Excess of all these stresses is toxic – exhaustion, starvation, sunburn and sunlight-induced cancers, poisoning. The pathways of stress-induced resilience have evolved to enhance our survival in a world full of stress; to increase the range of plants we can eat, to withstand radiation, to endure hunger until we can find food.

AR 2024

The Society's conference Meeting
September 25th-27th 2024

Why ageing?

Well, it turns out, when the evidence is read – it comes  from hundreds of laboratories,  that the stress-induced resilience response fades with ageing, in a manner comparable to the fading of acquired immunity. So the fading of the resilience response may be part of the cause of ageing, at least of its intrinsic nature. Further, the age-related fading of the response can be slowed/reversed by the stresses that induce resilience; so, people who run or swim or eat a Mediterranean diet as life-long habits preserve their resilience response longer into old age; and correspondingly reduce morbidity and delay mortality. And in those who have grown old without such persistence can, through exercise and caloric restriction, improve their resilience (slowing sarcopenia, reducing morbidity, delaying mortality). This will not produce immortality; but it will increase ‘healthspan’.

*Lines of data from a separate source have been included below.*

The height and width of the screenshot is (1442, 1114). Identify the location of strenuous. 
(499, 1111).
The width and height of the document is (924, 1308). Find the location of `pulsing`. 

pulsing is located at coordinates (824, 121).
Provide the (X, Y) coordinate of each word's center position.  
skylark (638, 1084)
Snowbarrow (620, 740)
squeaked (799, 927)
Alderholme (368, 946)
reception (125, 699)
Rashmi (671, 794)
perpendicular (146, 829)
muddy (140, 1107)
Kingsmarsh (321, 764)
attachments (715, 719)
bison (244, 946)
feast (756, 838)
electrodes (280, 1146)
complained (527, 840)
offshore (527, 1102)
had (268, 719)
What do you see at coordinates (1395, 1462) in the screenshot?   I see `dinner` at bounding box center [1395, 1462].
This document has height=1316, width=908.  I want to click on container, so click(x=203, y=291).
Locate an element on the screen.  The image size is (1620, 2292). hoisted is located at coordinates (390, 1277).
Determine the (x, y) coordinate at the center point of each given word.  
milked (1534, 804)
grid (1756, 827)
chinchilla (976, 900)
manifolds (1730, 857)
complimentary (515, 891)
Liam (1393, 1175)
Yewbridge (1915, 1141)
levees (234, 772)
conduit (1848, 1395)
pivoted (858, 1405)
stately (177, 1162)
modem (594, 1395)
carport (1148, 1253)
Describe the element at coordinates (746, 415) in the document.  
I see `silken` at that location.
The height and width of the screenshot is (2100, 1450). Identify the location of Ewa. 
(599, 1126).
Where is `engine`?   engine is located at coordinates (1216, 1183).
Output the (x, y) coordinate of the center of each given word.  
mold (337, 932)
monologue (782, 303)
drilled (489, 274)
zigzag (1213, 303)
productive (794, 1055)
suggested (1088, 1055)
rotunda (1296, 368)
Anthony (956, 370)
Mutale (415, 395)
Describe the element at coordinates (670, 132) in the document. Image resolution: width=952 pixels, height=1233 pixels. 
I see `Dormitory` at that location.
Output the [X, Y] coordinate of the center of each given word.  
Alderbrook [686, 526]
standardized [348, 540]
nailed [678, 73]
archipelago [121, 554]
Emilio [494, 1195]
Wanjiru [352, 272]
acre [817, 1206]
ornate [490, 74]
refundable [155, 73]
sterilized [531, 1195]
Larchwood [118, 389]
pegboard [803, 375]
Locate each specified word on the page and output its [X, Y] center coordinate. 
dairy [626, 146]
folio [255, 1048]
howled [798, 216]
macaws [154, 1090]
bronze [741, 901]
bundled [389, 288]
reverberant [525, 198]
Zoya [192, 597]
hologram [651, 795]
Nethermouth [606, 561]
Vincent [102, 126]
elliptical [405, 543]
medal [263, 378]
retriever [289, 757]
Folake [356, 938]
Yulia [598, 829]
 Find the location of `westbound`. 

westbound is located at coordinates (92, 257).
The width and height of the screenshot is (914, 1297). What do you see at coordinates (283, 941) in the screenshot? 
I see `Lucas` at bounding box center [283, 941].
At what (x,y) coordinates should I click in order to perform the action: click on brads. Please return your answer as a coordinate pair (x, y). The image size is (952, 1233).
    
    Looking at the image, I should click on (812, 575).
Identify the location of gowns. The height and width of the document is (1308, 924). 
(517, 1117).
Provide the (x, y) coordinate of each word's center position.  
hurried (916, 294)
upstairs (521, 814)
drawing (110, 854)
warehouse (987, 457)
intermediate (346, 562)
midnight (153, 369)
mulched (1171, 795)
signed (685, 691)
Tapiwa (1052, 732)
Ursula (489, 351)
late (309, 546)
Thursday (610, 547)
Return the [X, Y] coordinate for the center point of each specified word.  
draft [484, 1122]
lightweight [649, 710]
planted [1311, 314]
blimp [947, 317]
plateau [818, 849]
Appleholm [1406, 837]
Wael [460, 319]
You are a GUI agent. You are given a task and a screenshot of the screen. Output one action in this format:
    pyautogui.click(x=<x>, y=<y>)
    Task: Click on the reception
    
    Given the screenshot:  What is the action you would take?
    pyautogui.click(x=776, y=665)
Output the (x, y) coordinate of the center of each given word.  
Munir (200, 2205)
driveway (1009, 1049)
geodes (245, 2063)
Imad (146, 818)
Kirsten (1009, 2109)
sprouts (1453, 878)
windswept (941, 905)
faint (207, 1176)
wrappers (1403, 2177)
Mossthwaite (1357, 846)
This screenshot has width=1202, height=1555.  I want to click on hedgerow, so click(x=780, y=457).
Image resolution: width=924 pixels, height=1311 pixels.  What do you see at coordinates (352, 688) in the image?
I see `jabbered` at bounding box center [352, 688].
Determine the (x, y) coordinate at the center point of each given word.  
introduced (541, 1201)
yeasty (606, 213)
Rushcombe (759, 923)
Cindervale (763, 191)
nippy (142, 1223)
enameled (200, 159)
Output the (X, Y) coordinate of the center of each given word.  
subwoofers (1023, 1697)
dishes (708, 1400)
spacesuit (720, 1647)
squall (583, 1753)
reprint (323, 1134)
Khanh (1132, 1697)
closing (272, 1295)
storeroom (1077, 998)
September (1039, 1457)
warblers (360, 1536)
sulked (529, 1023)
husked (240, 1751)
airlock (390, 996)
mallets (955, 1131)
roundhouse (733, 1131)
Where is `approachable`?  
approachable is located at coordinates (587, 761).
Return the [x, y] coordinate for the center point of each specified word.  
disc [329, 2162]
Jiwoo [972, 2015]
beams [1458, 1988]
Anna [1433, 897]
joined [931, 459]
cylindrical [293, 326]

Of course, millions of people are doing these things already. Our contribution is to identify the phenomenon, place it in its evolutionary context; it is to identify the scientific basis of swift healing, healthy ageing and longevity.

Whence the name?

A review published late in 2018 (conflict alert – the authors include the founding organisers of the AR Society) proposed this name (acquired resilience), to refer to the evolved system of pathways and responses that underlie the stress-induced resilience response.

Our aims

The Society’s aims are simple and traditional – to encourage scholarship and the interchange of ideas in area of acquired resilience

Early steps

These included: Formation of a business entity (the Society of Acquired Resilience Pty Ltd), to underpin the Society, was achieved in late 2019, was followed by the establishment of a basic website, 

The convening of regular scientific meetings followed. The first, A2020, was held in Sydney in March 9-11 2020, literally the week before the COVID-19 pandemic shut down international travel. The second, AR2022, also in Sydney, was held September 27-29, 2022. It was pandemic-affected, with approximately 50% of participants attending remotely.

A Council has been formed to run the Society. Council has resolved that the next meeting of the Society, AR2024, will be held in Philadelphia, in September 2024. (25th – 27th). An organising committee, based at the Philadelphia College of Osteopathy, and convened by Dr. Arturo Bravo Nuevo, has been formed.